- Document passage -
··········
Some physicists are deeply sceptical about this entire approach, as the theoretical physicist Lee Smolin shows in his book The Trouble With Physics: The Rise of String Theory, the Fall of a Science and What Comes Next (2008).5 String theories, M-theories and ‘model-dependent realism’ are a shaky foundation for materialism or physicalism or any other belief system, as discussed in Chapter 1.

Third, since the beginning of the twenty-first century, it has become apparent that the known kinds of matter and energy make up only about four per cent of the universe. The rest consists of ‘dark matter’ and ‘dark energy'. The nature of 96 per cent of physical reality is literally obscure (see Chapter 2).

Fourth, the Cosmological Anthropic Principle asserts that if the laws and constants of nature had been slightly different at the moment of the Big Bang, biological life could never have emerged, and hence we would not be here to think about it (see Chapter 3). So did a divine mind fine-tune the laws and constants in the beginning? To avoid a creator God emerging in a new guise, most leading cosmologists prefer to believe that our universe is one of a vast, and perhaps infinite, number of parallel universes, all with different laws and constants, as M-theory also suggests. We just happen to exist in the one that has the right conditions for us.6

This multiverse theory is the ultimate violation of Occam’s Razor, the philosophical principle that ‘entities must not be multiplied beyond necessity’, or in other words, that we should make as few assumptions as possible. It also has the major disadvantage of being untestable.7 And it does not even succeed in getting rid of God. An infinite God could be the God of an infinite number of universes.8

Materialism provided a seemingly simple, straightforward worldview in the late nineteenth century, but twenty-first-century science has left it behind. Its promises have not been fulfilled, and its promissory notes have been devalued by hyperinflation.

I am convinced that the sciences are being held back by assumptions that have hardened into dogmas, maintained by powerful taboos. These beliefs protect the citadel of established science, but act as barriers against open-minded thinking.

Prologue

Science, Religion and Power

Since the late nineteenth century, science has dominated and transformed the earth. It has touched everyone’s lives through technology and modern medicine. Its intellectual prestige is almost unchallenged. Its influence is greater than that of any other system of thought in all of human history. Although most of its power comes from its practical applications, it also has a strong intellectual appeal. It offers new ways of understanding the world, including the mathematical order at the heart of atoms and molecules, the molecular biology of genes, and the vast sweep of cosmic evolution.

The scientific priesthood

Francis Bacon (1561–1626), a politician and lawyer who became Lord Chancellor of England, foresaw the power of organised science more than anyone else. To clear the way, he needed to show that there was nothing sinister about acquiring power over nature. When he was writing, there was a widespread fear of witchcraft and black magic, which he tried to counteract by claiming that knowledge of nature was God-given, not inspired by the devil. Science was a return to the innocence of the first man, Adam, in the Garden of Eden before the Fall.
··········
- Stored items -
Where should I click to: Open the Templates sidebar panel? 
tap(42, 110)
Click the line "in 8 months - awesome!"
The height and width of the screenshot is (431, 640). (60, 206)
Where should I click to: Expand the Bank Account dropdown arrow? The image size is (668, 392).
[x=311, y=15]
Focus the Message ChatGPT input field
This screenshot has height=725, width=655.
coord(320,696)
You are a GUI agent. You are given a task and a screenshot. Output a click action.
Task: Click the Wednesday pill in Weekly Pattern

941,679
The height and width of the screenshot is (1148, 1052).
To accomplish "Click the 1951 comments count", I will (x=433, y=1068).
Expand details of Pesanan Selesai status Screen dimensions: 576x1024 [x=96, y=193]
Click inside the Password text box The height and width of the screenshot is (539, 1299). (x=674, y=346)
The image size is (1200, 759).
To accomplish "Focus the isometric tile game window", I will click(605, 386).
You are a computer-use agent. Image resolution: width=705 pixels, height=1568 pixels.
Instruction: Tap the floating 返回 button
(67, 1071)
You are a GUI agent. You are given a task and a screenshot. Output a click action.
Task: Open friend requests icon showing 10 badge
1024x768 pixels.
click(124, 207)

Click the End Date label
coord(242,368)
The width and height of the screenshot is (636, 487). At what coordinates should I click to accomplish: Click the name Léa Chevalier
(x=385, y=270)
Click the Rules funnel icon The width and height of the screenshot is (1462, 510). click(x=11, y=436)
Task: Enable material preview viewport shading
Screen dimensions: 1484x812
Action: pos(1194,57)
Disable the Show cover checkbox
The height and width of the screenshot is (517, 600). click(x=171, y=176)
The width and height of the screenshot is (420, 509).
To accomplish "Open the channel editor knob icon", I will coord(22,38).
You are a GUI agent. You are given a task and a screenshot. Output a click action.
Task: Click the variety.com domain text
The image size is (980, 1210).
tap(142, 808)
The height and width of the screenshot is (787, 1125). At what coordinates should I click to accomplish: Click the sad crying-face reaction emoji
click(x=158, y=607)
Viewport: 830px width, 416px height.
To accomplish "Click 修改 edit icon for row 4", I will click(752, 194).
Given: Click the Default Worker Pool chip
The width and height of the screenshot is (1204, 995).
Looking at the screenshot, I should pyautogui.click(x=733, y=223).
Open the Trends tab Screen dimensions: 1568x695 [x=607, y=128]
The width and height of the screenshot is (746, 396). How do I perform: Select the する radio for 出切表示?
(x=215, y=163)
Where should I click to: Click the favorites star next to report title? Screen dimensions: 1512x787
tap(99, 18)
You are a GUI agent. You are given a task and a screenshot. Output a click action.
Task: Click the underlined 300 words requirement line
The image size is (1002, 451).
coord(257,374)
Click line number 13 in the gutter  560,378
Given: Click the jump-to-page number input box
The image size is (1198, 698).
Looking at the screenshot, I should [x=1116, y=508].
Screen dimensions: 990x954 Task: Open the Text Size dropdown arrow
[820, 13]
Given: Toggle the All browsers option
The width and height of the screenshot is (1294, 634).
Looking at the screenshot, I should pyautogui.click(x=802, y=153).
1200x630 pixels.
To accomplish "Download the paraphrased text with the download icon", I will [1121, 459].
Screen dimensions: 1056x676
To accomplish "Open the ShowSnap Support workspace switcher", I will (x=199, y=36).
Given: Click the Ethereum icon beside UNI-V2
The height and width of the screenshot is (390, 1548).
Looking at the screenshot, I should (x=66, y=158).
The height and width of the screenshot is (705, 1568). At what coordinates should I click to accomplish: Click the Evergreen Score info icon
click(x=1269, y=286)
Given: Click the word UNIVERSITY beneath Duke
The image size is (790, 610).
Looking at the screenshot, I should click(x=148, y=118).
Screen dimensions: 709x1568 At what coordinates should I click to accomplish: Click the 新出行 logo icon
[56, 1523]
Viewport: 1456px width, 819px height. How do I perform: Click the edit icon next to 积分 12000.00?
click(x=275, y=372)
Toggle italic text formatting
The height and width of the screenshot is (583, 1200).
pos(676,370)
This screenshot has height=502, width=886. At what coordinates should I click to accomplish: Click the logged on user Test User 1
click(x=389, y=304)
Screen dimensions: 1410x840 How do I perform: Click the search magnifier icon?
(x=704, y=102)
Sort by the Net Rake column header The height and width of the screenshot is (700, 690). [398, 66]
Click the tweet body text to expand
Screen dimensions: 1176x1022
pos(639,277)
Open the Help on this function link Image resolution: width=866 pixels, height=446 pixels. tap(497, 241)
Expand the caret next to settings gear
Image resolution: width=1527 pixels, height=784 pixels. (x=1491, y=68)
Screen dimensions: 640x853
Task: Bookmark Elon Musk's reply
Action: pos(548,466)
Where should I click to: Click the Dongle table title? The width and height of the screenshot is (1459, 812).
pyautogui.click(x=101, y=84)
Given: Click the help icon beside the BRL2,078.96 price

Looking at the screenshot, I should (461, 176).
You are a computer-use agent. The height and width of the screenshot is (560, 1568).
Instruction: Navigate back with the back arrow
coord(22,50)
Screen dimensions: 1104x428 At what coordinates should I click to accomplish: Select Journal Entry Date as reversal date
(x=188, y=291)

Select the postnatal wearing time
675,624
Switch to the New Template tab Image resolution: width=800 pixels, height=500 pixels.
··········
- What you have to do -
Copy the passage on science and materialism, starting at "This multiverse theory" and ending at "against open-minded thinking.".

- Exercise solution -
This multiverse theory is the ultimate violation of Occam’s Razor, the philosophical principle that ‘entities must not be multiplied beyond necessity’, or in other words, that we should make as few assumptions as possible. It also has the major disadvantage of being untestable.7 And it does not even succeed in getting rid of God. An infinite God could be the God of an infinite number of universes.8

Materialism provided a seemingly simple, straightforward worldview in the late nineteenth century, but twenty-first-century science has left it behind. Its promises have not been fulfilled, and its promissory notes have been devalued by hyperinflation.

I am convinced that the sciences are being held back by assumptions that have hardened into dogmas, maintained by powerful taboos. These beliefs protect the citadel of established science, but act as barriers against open-minded thinking.